Una modelo de revista femenina de los treinta o cuarenta sonríe con locura. Sus dientes, antes perfectos, ahora están aserrados. Sus ojos, estrábicos. Mirando con atención a los diseños de su escote está el rostro enfurruñado de un chavo que le dice a su acompañante, “No, de plano no. Más que irreverente yo lo veo infantil. Es súper infantil ponerle ojos bizcos y dientes feos a una modelo, y no por eso ya se está siendo irreverente”. La acompañante lo mira sorprendida. “No, sus mejores obras no son éstas, son en las que no hay intervención, en las que dibuja su propio trazo, en las que no tatúa, sino dibuja”. Y señala hacia arriba, a las alturas de la galería, donde están las otras obras, las que no son íconos de otras eras con dibujos de tatuajes superpuestos, sino las que intentan ser el “mural in situ” que se presume en la introducción, pero que de mural no tienen nada y que gracias a una curaduría cuestionable no tienen cédulas ni explicación. “En ésas imágenes”, dice el crítico, “está el trazo original del artista”.
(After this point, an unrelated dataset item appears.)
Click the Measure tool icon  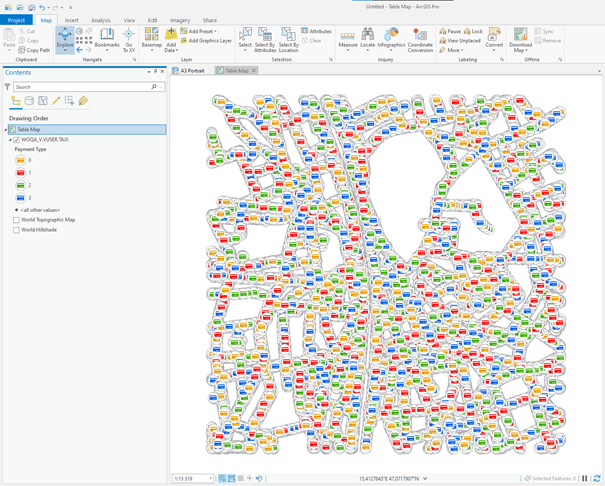347,38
Esta voz abre un nuevo punto de importancia: la exposición de Dr. Lakra muestra dos facetas de su obra que entran en contradicción. La primera la llamaría su obra de capas, la obra que ha hecho famoso a Lakra, y de la cual será difícil que se desprenda. Es aquella donde utiliza superficies recuperadas, como carteles vintage, litografías médicas viejas, fotoesculturas, portadas de revistas cincuentereas, brazos y muñecas de plástico, objetos de la vida diaria como vasos y trastes, para dibujar sobre ellos una nueva capa utilizando el multicultural repertorio de iconografía de tatuajes que almacena en su cabeza. Digamos que ésa es la obra de los tatuajes imposibles. La segunda faceta es su obra de dibujo libre, donde surge una iconografía original. Estos dibujos están poblados no por íconos, sino por personajes originales que contradicen la reflexión de un amigo que me decía que Lakra como artista visual “es más un consumidor de imágenes que un creador de imágenes”. Hasta cierto punto mi amigo tiene razón, pero esto se quiebra cuando el artista logra integrar su trazo al ícono que interviene, o cuando simplemente deja de copiar la iconografía de tatuajes ajenos y comienza a construir la propia a través de su propio dibujo. Por más interesante que sea la obra de capas superpuestas de iconografía globalizada, coincido en es en su propia iconografía, y no en la ajena, donde la voz del artista se escucha más clara.